What you should do
Exact copies of the lines from the one with "Image resolution: width=1279" through the last line of the entries, and no pictures, make up the answer.

Data entries
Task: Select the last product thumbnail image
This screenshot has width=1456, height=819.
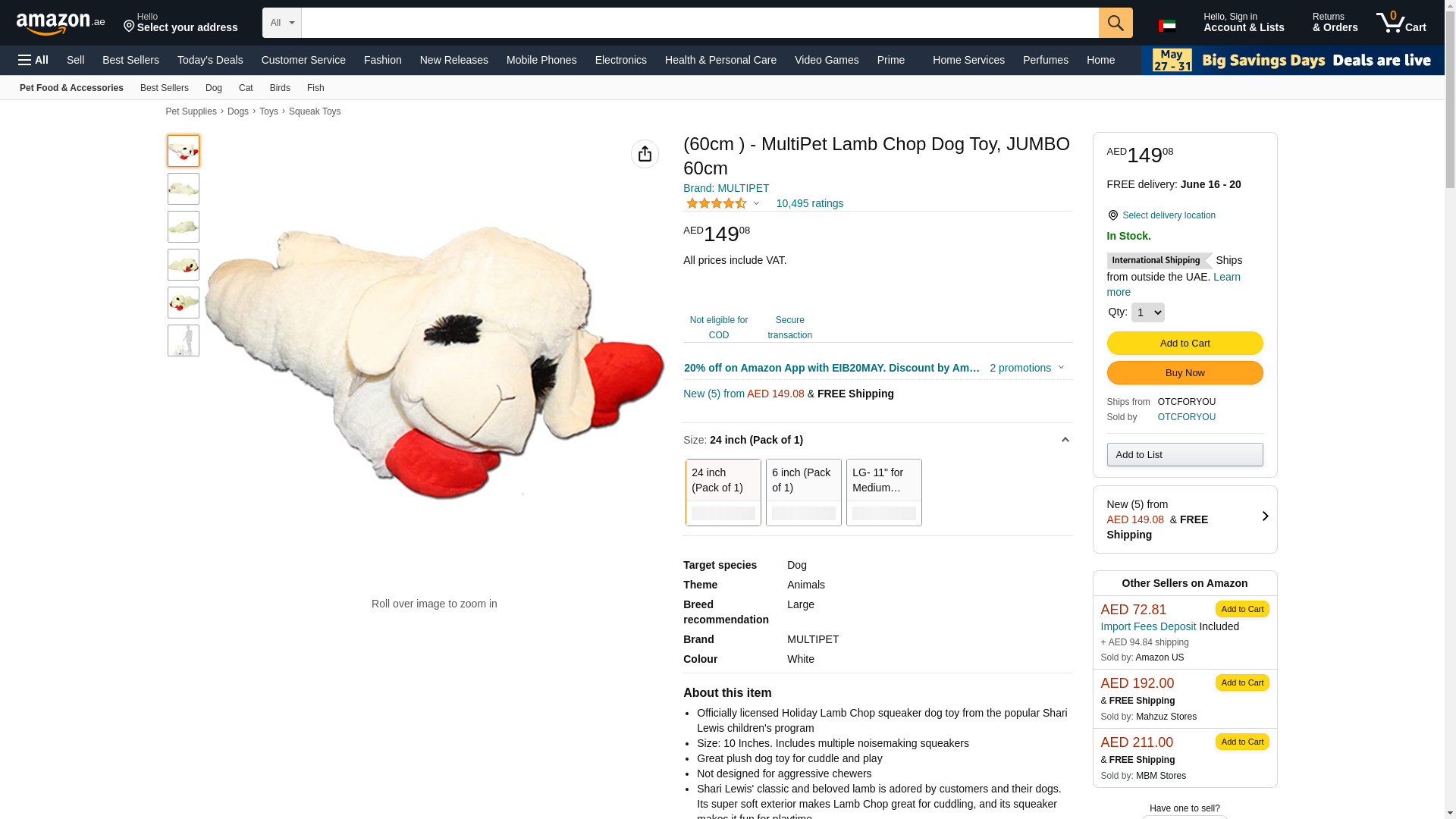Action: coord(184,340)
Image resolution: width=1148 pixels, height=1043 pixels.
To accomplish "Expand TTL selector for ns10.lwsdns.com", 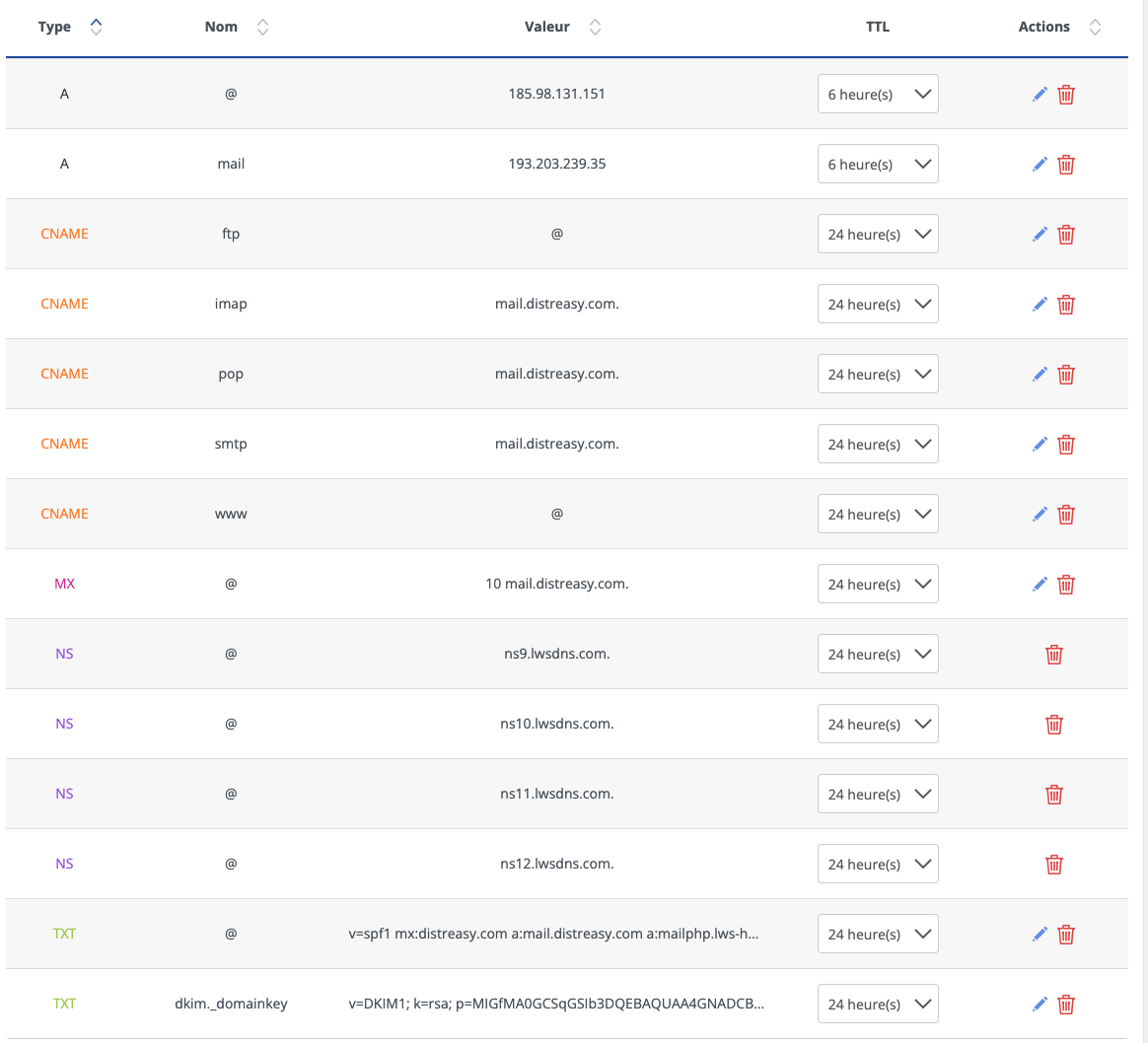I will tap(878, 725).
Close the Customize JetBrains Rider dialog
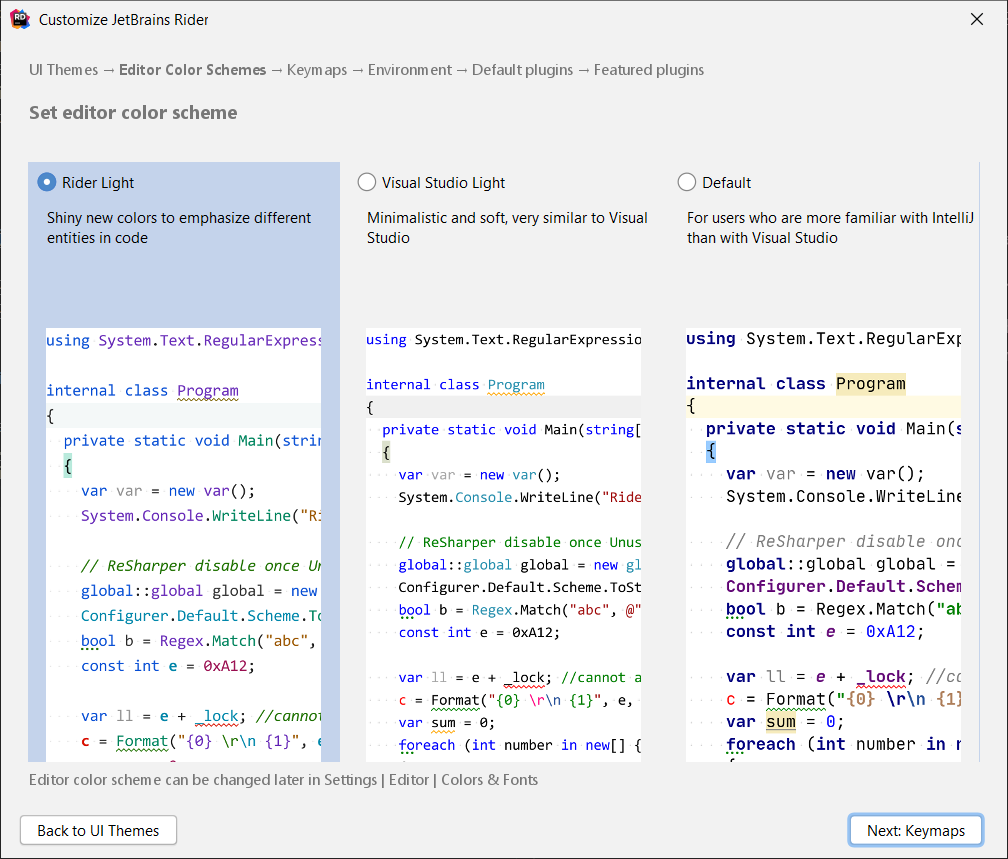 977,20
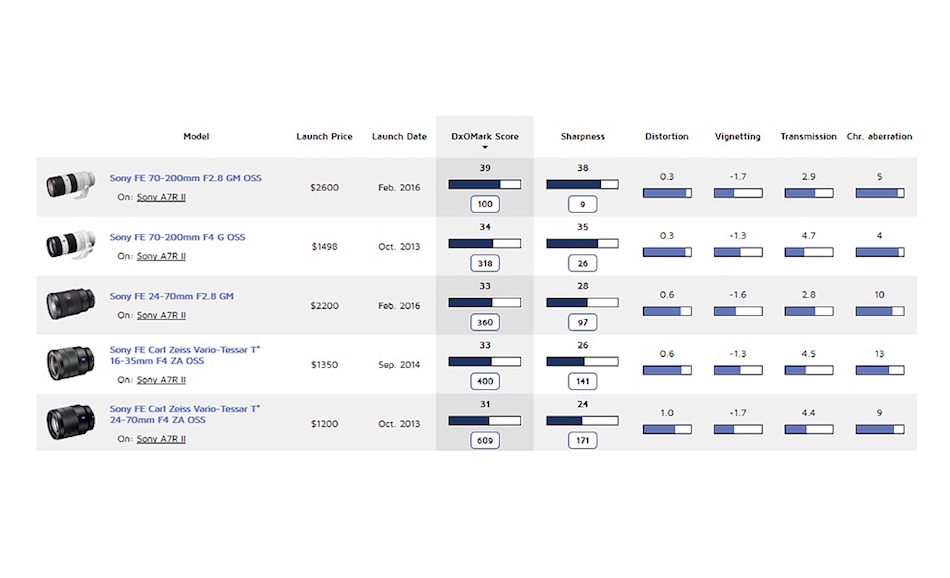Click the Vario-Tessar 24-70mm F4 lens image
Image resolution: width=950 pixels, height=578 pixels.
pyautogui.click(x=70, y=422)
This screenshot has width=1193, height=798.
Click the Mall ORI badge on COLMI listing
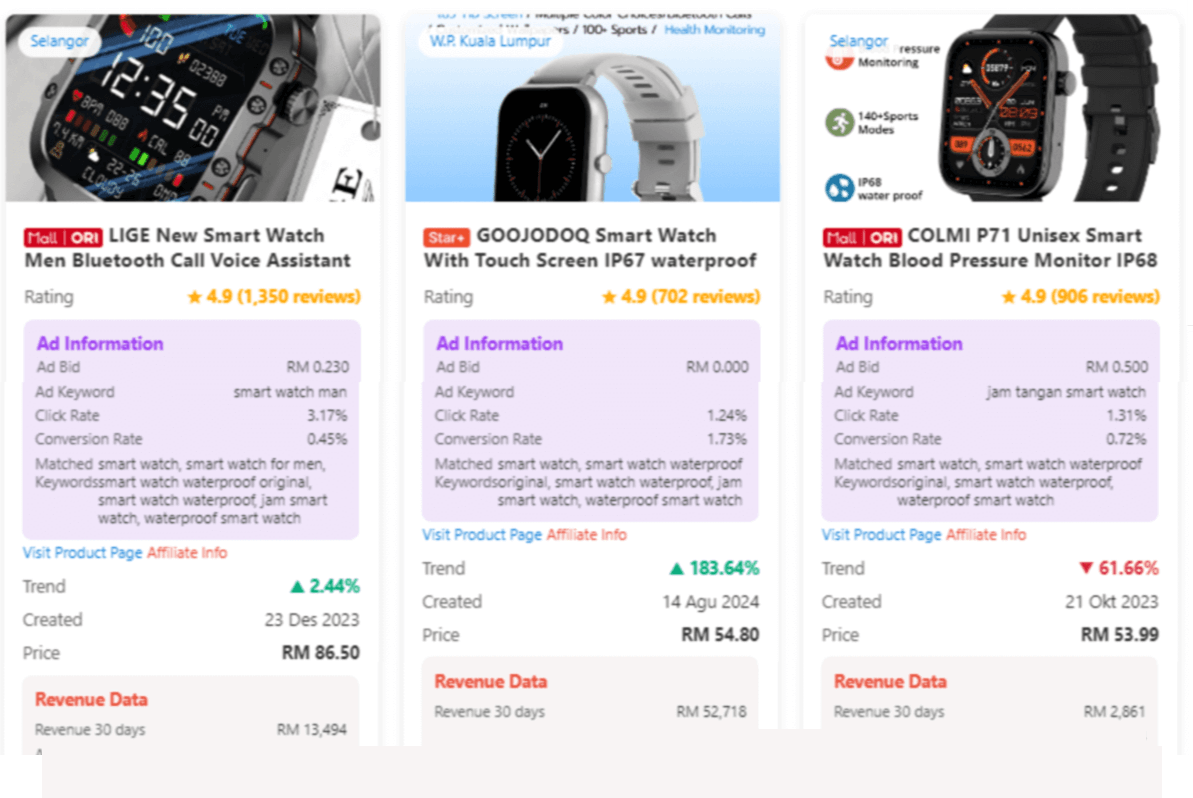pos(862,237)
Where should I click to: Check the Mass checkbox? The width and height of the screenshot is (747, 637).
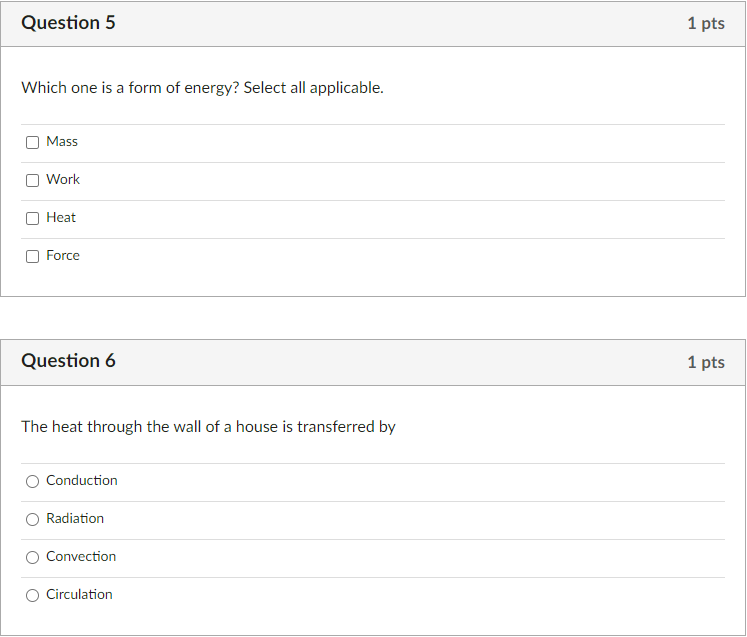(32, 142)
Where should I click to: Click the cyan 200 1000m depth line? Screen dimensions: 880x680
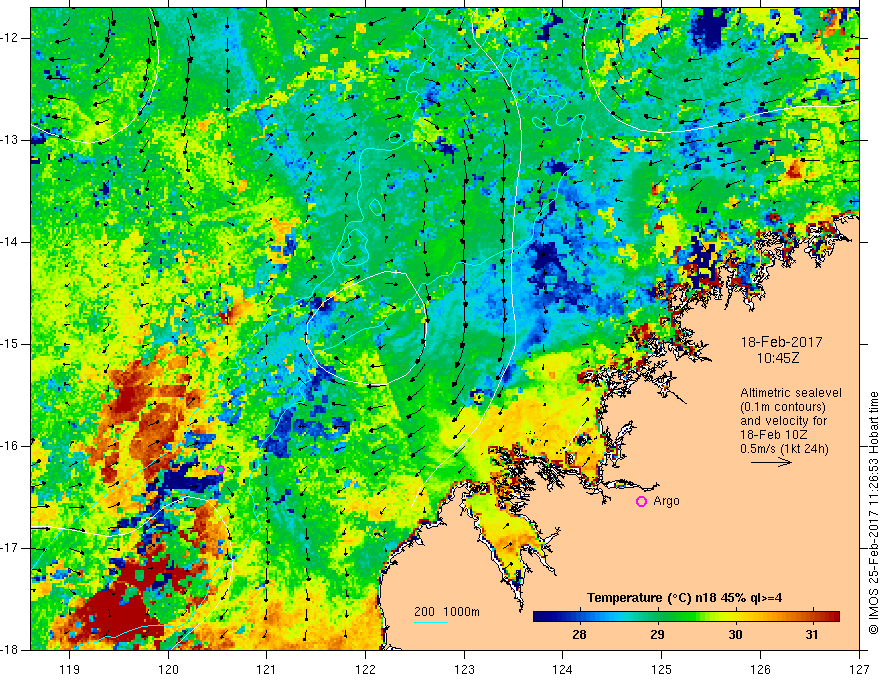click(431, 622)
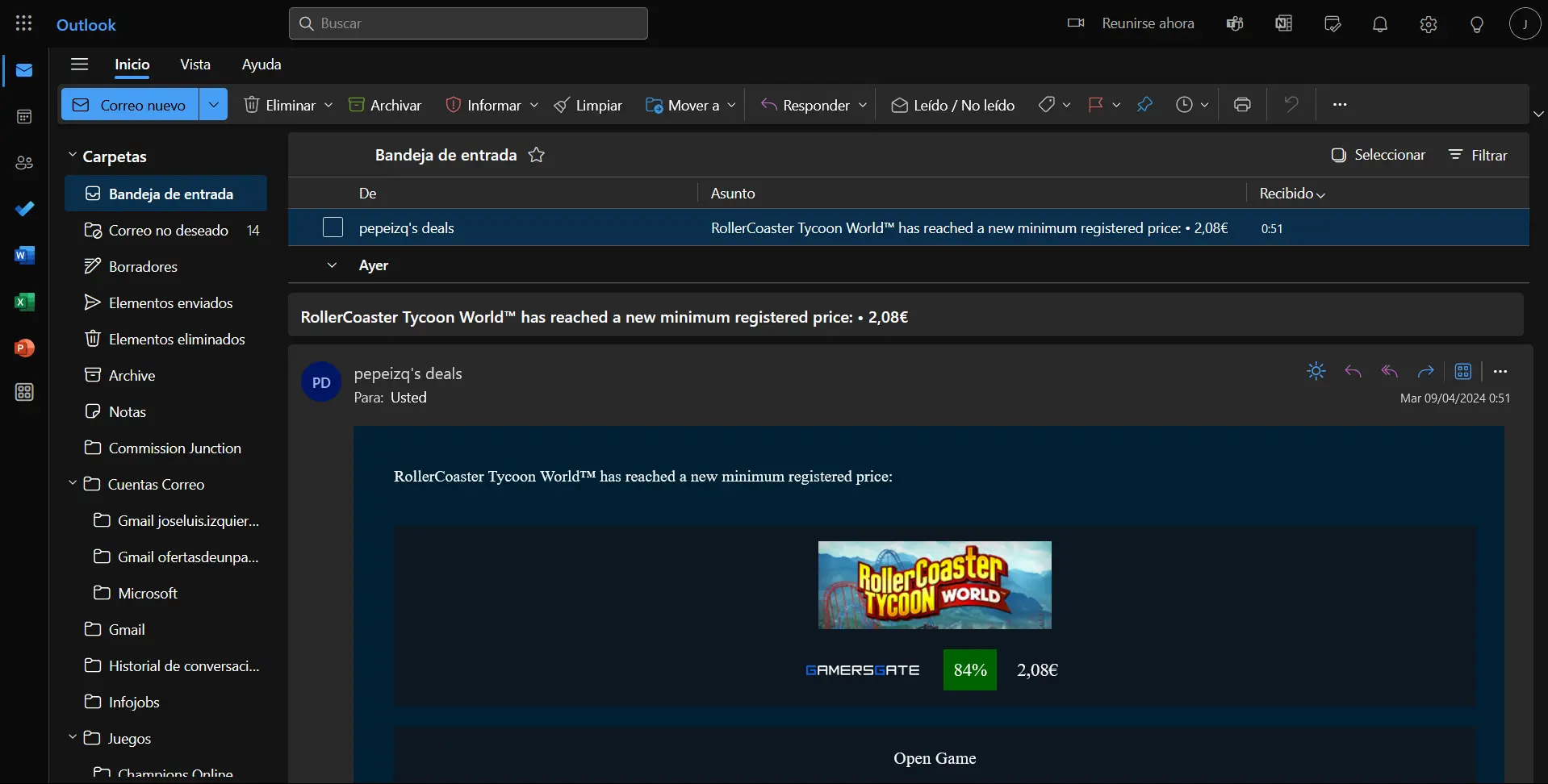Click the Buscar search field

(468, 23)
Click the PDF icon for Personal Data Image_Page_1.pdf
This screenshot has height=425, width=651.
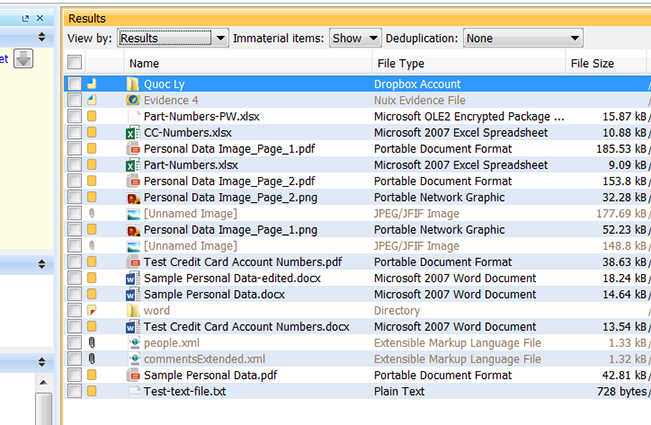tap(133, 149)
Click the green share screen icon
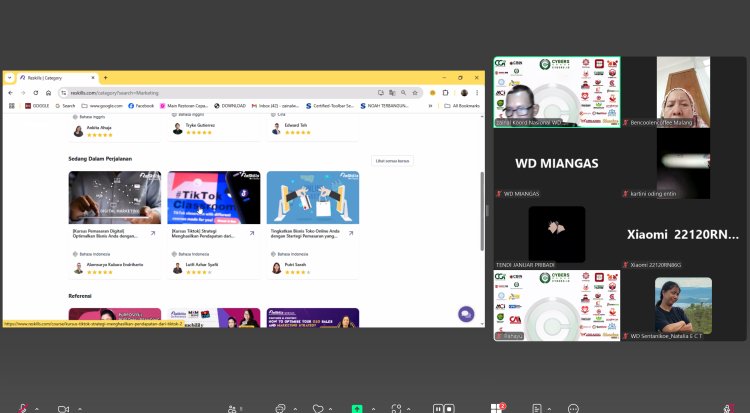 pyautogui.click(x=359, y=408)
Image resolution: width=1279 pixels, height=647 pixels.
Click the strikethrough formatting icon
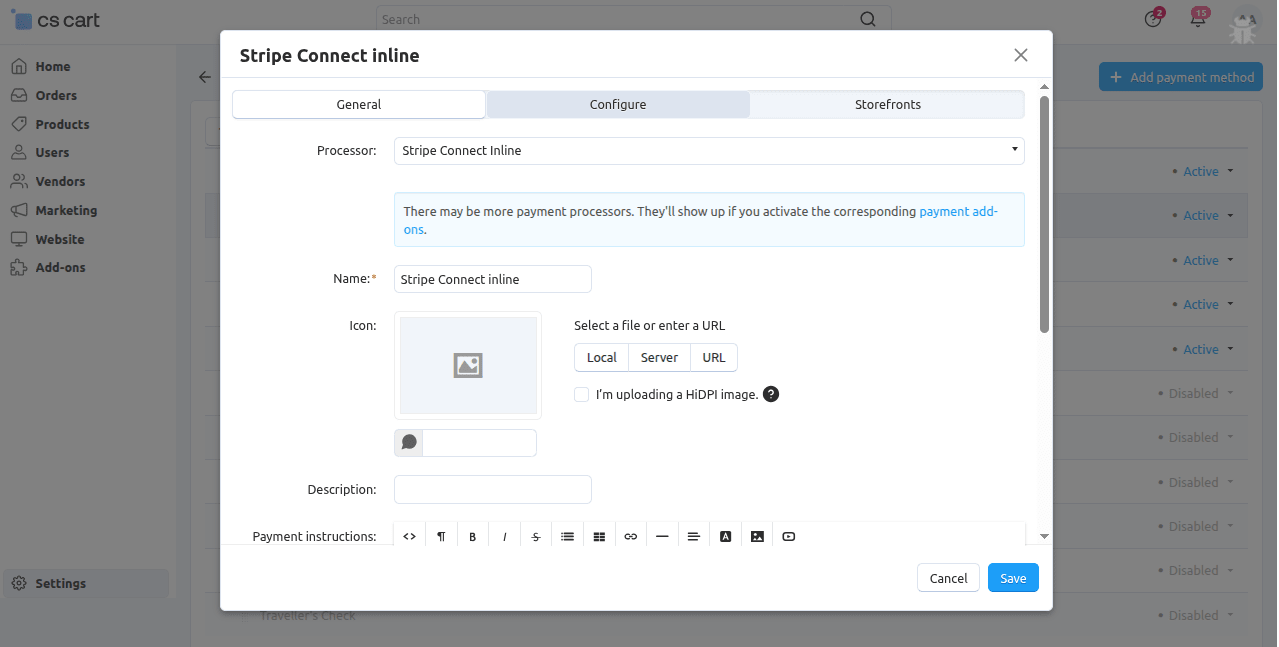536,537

Result
Image resolution: width=1279 pixels, height=647 pixels.
Click the strikethrough formatting icon
536,537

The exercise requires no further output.